После ужина они уединились в кабинете.
– Это всё она, гордыня, – сокрушённо произнес Павел Николаевич и в назидательно-суровом его тоне появились нотки теплоты. – Наше самолюбие. А что касается светлейшего и ваших далеко не идеальных отношений, то я могу сказать одно: князь опасается твоей ретивости. Он усматривает в твоих действиях угрозу для себя.
– Да я ничуть не интригую, – совершенно искренне сказал Игнатьев и торопливо добавил: – Я всего лишь говорю о том, что время, историческое время, как-то странно ускорило бег, и надо это чувствовать, не отставать, идти быстрее, по возможности опережать события, а не плестись в хвосте, и это, по всей видимости, обижает «старика».
– А если это так, – отозвался Павел Николаевич, – не лучше ли тебе отправиться куда-нибудь послом, побыть в тени, дождаться, когда хмурое твоё начальство сменит гнев на милость, а? Ведь ты же сам сейчас сказал, что надобно уметь опережать события.
– Об этом я и думаю теперь.
Попрощавшись с родителями, Игнатьев приехал домой, переоделся и, отказавшись от ужина, заглянул в детскую. Павлушка уже спал, крепко прижав к себе плюшевого медвежонка с пуговично-круглыми глазами.

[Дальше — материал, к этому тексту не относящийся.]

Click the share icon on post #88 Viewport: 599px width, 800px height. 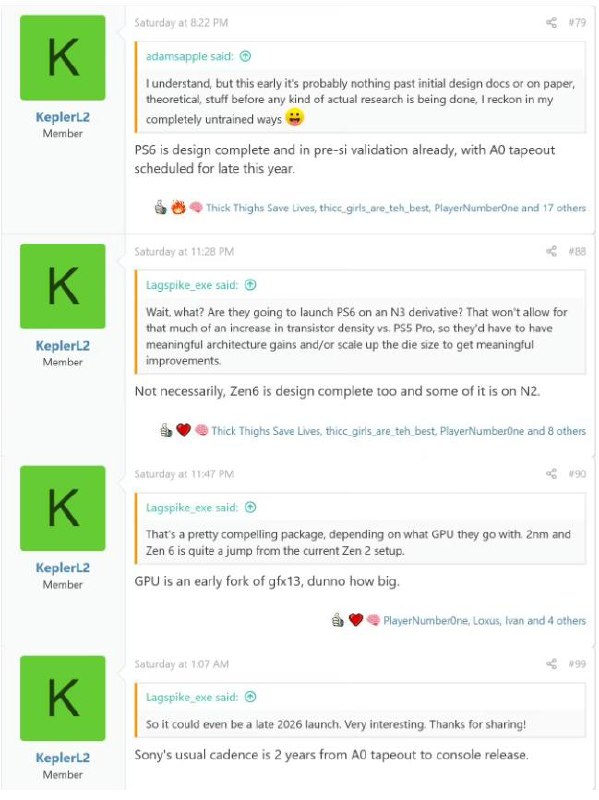(552, 251)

– Ждал тебя, ждал и сомлел, – с лёгким укором в тоне сообщила жена и, когда они вошли в гостиную, поинтересовалась, «что нового в Европах»?

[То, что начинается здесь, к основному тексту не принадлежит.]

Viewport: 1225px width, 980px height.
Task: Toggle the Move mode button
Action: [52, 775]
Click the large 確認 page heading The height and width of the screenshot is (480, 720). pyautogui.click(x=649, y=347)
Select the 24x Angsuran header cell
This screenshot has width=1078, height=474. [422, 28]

– Я думаю, что в скором времени ты это будешь знать лучше меня, – усаживая её рядом с собой на диване, грустно вздохнул Николай Павлович и вкратце рассказал о распре с Горчаковым. – Мы разошлись с ним во взглядах.
Я настаиваю на самостоятельной внешней политике России, а наш светлейший лебезит перед Европой, соглашается на роль несчастной жёлтой обезьяны.

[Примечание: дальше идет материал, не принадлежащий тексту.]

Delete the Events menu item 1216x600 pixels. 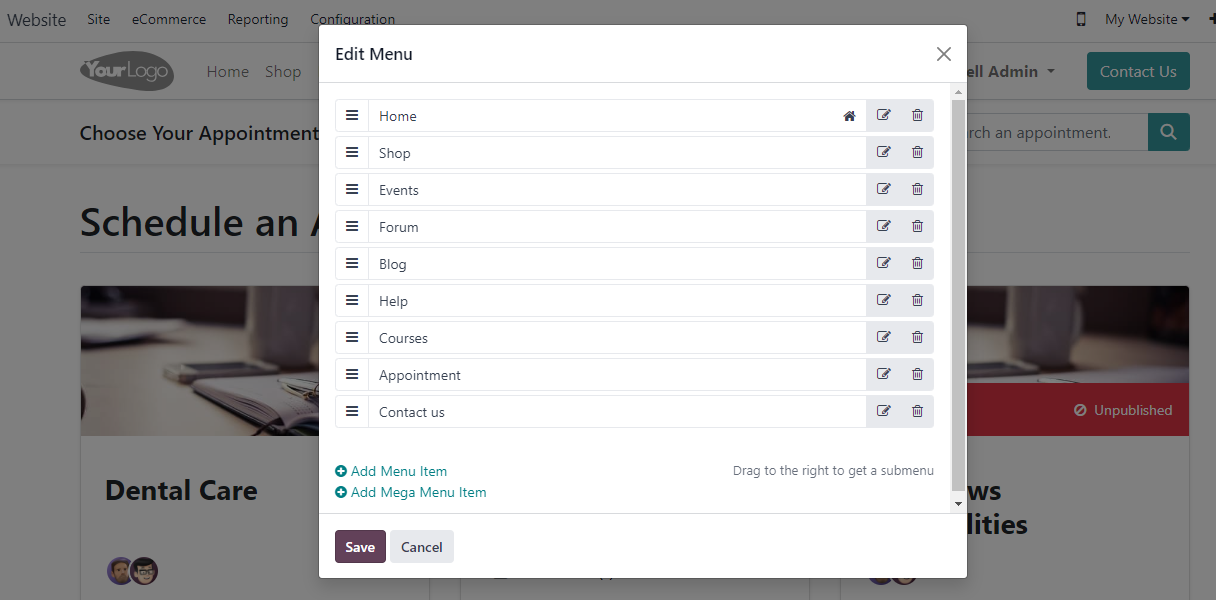pyautogui.click(x=917, y=189)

– Обезьяны? – В глазах Екатерины Леонидовны читалось явное недоумение.
– Представь себе.
– Я что-то не улавливаю смысл. Вернее, мне понятно, что Европе хочется, чтоб мы копировали её действия, мартышничали, так сказать, но почему ты говоришь о «жёлтой» обезьяне? Тем более, «несчастной».
– Сейчас объясню, – пообещал Игнатьев. – В глубокой древности самым изысканным лакомством у китайских обжор был мозг жёлтой обезьяны.
– Фу! – брезгливо сморщилась Екатерина Леонидовна и даже выставила вперёд руки, будто её пытались угостить мерзейшей гадостью. – Как это можно есть?
– Не знаю, Катенька, – потеребил левый ус Игнатьев и даже закусил его, – не представляю. Вся штука в том, что мозг вычёрпывали чайной ложечкой у верещавшей живой обезьяны, спилив ей купол черепа.
– Жив-о-ой?!
Екатерина Леонидовна икнула и зажала рот руками.
В глазах читался ужас.
Игнатьев ласково привлёк её к себе.
– Забудь, забудь. Всё это, видимо, легенды и не больше. Мифы Поднебесной.
Жена легонько помотала головой, как отгоняют морок сновидения, и вскоре они вновь заговорили о программе Горчакова и о том, что волновало Николая Павловича как христианина.
– Славяне должны чувствовать плечо России.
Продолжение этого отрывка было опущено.